Erlebte Geschichte
Niemand anderer als Pavel Kohout selbst kennt diese Prozesse aus eigenem Erleben. Er, 1928 in Prag geboren, galt zunächst als große Hoffnung der Kommunistischen Partei. Als deren Mitglied war er einer der Wortführer des Prager Frühlings. Nach dessen Scheitern wurde er 1969 aus der KSC ausgeschlossen. Er war Mitverfasser und Unterzeichner der Charta 77. Der heute 82-Jährige hat präzise Erinnerungen an seine frühen Jahre als politisch engagierter Dichter und er leiht seine Gedanken, Gefühle und sogar Gedichte (jedoch lediglich in der tschechischen Ausgabe!) seiner Figur, dem jungen Dichter Jan Soukup.
Dessen Liebe zu der Schauspielerin Kamila kann ihn nicht davon abhalten, seinen opportunistischen Weg in der Partei weiter zu gehen und frühere Ideale zu verraten. Spätestens hier trennen sich die Wege von Autor und Hauptfigur, an diesem Punkt verortet Kohout die moralische Verwahrlosung seines Helden: Soukup verrät schließlich nicht nur seine Liebe, sondern auch einen Teil von sich selbst. Er zerstört das Leben anderer und wird schließlich sogar zum (subtilen) Mörder seiner großen Liebe. Während Felix Fischer ins Gefängnis geht, nimmt sich Kamila Nostitzová durch Erhängen das Leben.

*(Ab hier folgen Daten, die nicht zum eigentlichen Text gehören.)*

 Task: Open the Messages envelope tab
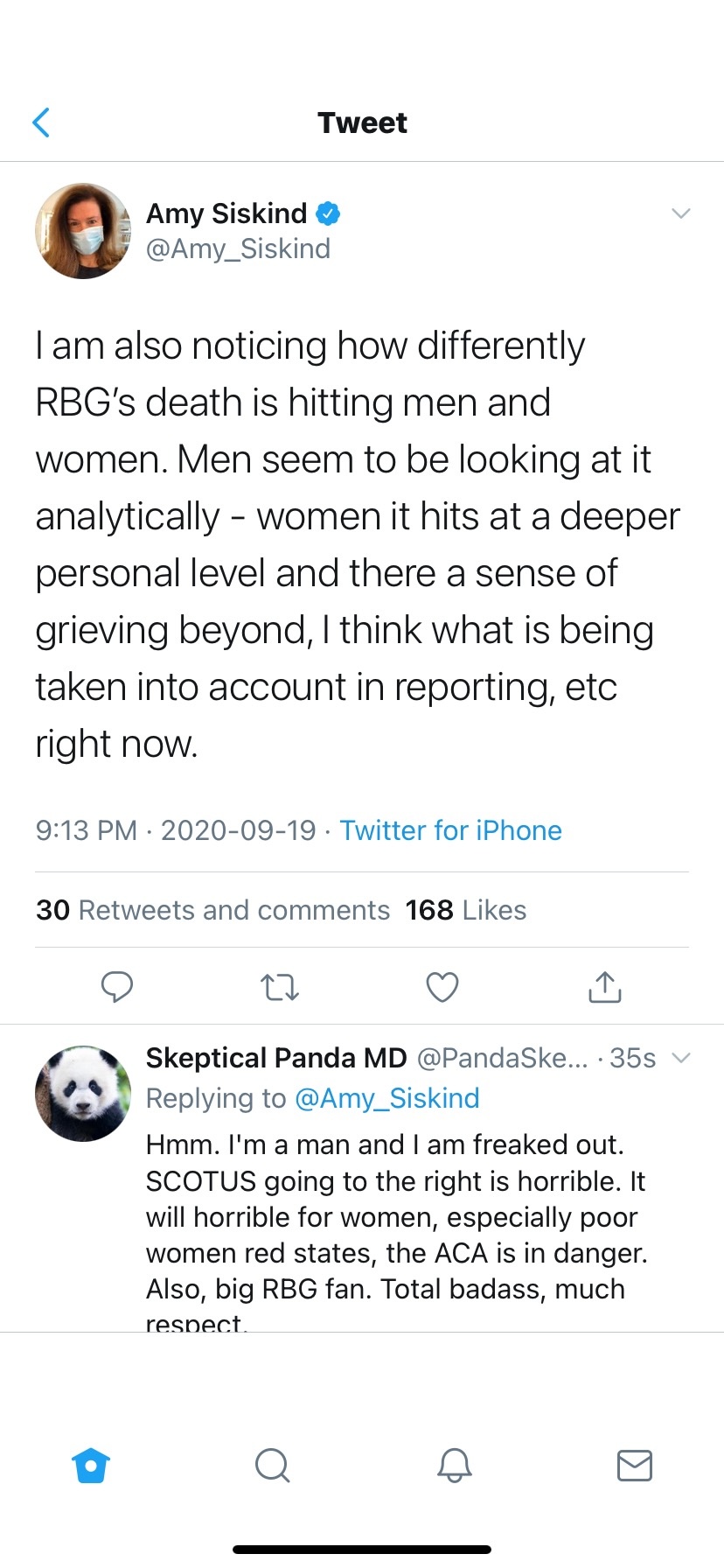[x=634, y=1465]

Soukup, für seine Bespitzelungen von der Partei inzwischen mit dem Posten des Chefredakteurs der Zeitung Rude Pravo belohnt, hat letztlich nur noch die Aufgabe zu entscheiden, wie groß der Nachruf für die ehemals gefeierte Schauspielerin ausfallen soll. Er entscheidet sich für „Zwanzig Zeilen im Kulturteil. Auf Seite 6.“ Die Schlinge zieht sich zu – ein nahezu unaufhaltsames Moment in Kohouts Romanen, die mit wenigen Ausnahmen kein gutes Ende nehmen. Auch dieser Roman hinterlässt die böse Ahnung, dass man niemandem trauen sollte, der einem gut gesonnen scheint. Und schon gar nicht der vermeintlich großen Liebe.